Le Seigneur Shien'shô se trouble, un instant, puis son regard se durcit. Aussi habile que soit son fils avec les mots, il a visiblement fait un faux pas.
"Vraiment? Dans ce cas, mon Fils, tu as là l'occasion idéale de le faire. J'ai cru comprendre que Maître Hiroyuki avait fini avec ton frère. Prendras-tu sa place pour que je puisse juger de tes progrès?"
Quelques visages parmi les jeunes se tordent, que ce soit d'amusement ou bien de compassion. Sôji, lui, est simplement inquiet. Chaque entraînement entre Hiroyuki et Baïsetsu s'est mal terminé, le garçon quittant les lieux couvert de bleus au corps comme à l'âme.
Tandis que le maître trace au sol le cercle dans lequel il affrontera son élève, Sôji observe le garçon. Il s'est incliné devant son père à sa requête, et ses yeux restent dirigés vers le bas. Ses mains ne tremblent presque pas et Sôji est fier de lui. Cela lui semble bien pâle, car un fils a besoin de l'appui paternel, et non de coups sur ses épaules pour les faire ployer.
Tous se mettent en place autour du cercle, pour apprécier le spectacle. Le jeune Ryûtarô vient se placer aux côtés de son père, et cette image a quelque chose de tellement parfait qu'elle en devient presque injuste. Baïsetsu est allé chercher un boken adapté à sa taille, et il se tient, les muscles tendus, à l'orée du cercle.
En face de lui, Hiroyuki s'est également armé et s'apprête à lui faire signe, puis il se ravise et se tourne vers le Seigneur Shien'shô.
"Avec votre permission, mon Seigneur… Un duel d'une telle importance ne peut certes pas se jouer avec des armes si peu nobles," déclare t'il avec un coup d'œil moqueur vers son futur adversaire. "Votre fils veut vous rendre fier. Le fera t'il avec une arme d'enfant?"
"Vous avez raison, Maître d'Armes. Ryûtarô! Va chercher le katana de ton frère!"
Le jeune garçon s'incline, puis détale en courant vers la maison. L'attente est pesante, et Sôji va rejoindre son élève pour lui donner quelques conseils, bien futiles, certes, vu ce qui l'attend. Ce ne sera pas son premier duel au sabre, mais il n'a jamais croisé le fer avec Hiroyuki.

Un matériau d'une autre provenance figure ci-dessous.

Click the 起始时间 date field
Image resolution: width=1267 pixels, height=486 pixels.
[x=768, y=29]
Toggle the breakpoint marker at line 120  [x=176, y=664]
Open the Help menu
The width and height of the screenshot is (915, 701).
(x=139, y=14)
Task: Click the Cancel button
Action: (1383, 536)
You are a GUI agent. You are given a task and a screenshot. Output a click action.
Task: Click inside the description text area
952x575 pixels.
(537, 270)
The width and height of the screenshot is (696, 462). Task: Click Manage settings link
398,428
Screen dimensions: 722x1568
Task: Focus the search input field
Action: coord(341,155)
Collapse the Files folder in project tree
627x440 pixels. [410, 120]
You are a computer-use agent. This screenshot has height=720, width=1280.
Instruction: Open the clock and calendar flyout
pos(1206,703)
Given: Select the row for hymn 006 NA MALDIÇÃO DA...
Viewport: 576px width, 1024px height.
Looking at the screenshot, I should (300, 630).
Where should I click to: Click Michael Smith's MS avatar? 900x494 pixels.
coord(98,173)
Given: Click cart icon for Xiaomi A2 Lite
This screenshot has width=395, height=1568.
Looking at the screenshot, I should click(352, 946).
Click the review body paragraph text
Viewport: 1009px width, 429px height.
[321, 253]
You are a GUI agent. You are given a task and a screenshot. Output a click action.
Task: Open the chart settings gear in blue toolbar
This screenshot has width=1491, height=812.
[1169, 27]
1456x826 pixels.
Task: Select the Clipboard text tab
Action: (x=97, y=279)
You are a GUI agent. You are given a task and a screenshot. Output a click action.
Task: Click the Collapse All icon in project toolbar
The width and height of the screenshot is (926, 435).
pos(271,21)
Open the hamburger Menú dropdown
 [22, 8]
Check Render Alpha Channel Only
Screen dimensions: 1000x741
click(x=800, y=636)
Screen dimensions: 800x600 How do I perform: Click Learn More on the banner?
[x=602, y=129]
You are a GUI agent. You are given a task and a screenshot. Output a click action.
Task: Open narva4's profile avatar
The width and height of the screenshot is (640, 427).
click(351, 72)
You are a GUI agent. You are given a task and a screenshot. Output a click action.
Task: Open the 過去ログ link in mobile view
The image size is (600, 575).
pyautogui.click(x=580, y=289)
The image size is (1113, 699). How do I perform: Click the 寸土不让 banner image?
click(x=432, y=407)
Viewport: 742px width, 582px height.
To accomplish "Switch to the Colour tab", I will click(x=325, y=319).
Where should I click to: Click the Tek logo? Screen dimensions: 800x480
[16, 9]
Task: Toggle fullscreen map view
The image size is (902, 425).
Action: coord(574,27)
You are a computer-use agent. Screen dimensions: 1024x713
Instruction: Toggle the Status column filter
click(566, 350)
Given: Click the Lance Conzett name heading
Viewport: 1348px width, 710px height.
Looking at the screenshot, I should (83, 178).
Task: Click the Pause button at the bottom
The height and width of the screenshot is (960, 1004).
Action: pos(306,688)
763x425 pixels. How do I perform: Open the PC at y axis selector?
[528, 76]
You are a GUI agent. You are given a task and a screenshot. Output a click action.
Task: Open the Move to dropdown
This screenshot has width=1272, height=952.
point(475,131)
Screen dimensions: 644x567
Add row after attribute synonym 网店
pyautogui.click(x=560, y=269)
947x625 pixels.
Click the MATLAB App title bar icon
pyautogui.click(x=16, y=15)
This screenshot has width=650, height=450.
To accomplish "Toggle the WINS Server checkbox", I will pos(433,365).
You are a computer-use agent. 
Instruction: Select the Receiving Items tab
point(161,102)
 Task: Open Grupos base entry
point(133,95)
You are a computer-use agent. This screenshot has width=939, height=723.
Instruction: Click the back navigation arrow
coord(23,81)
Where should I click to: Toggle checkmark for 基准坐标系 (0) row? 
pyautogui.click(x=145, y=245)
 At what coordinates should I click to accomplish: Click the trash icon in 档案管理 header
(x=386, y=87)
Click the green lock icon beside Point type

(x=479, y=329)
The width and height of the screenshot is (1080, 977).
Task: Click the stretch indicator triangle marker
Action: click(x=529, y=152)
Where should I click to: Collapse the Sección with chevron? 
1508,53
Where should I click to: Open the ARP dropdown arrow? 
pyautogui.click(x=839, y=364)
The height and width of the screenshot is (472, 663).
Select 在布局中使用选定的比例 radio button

"Restez surtout bien concentré, jeune Maître," souffle t'il en lui mettant la main sur l'épaule et en serrant doucement.
Ses doigts rencontrent des muscles noués, et la mâchoire du garçon ne se détend quasiment pas quand il répond.
"Peut-être que si cette grande brute me coupe un bras, je n'aurai plus à faire ces démonstrations stupides," souffle t'il.
"Ne parlez pas comme ça!" le sermonne Sôji.
Baïsetsu tourne la tête vers lui et lui offre un pâle sourire.
"Je n'ai pas envie de faire ce duel, Sensei," avoue t'il sans que la honte ne vienne teinter ses mots.
"Je sais. Moi non plus."
Ryûtarô revient à cet instant avec l'arme de cérémonie de son frère, accompagné par les deux autres enfants de la famille. La jeune Mayu, future Miko au temple local, regarde la scène avec un mélange d'inquiétude et de dégoût. Quant au petit dernier, Arashi, du haut de ses quatre ans, il sourit, ravi d'être là, parmi les adultes. Sa sœur lui prend la main et l'emmène un peu à l'écart, puis le prend dans ses bras pour qu'il voie un peu mieux.
"Fort bien!" s'exclame Hiroyuki en voyant Baïsetsu glisser son arme à sa ceinture. "Nous pouvons donc commencer!"
Sur ces mots, il s'avance dans le cercle. Il n'y a aucune hésitation perceptible dans le pas qui mène le garçon à l'intérieur et une nouvelle fois, Sôji ressent une fierté toute paternelle. Un coup d'œil vers son Seigneur lui apprend qu'il est bien le seul.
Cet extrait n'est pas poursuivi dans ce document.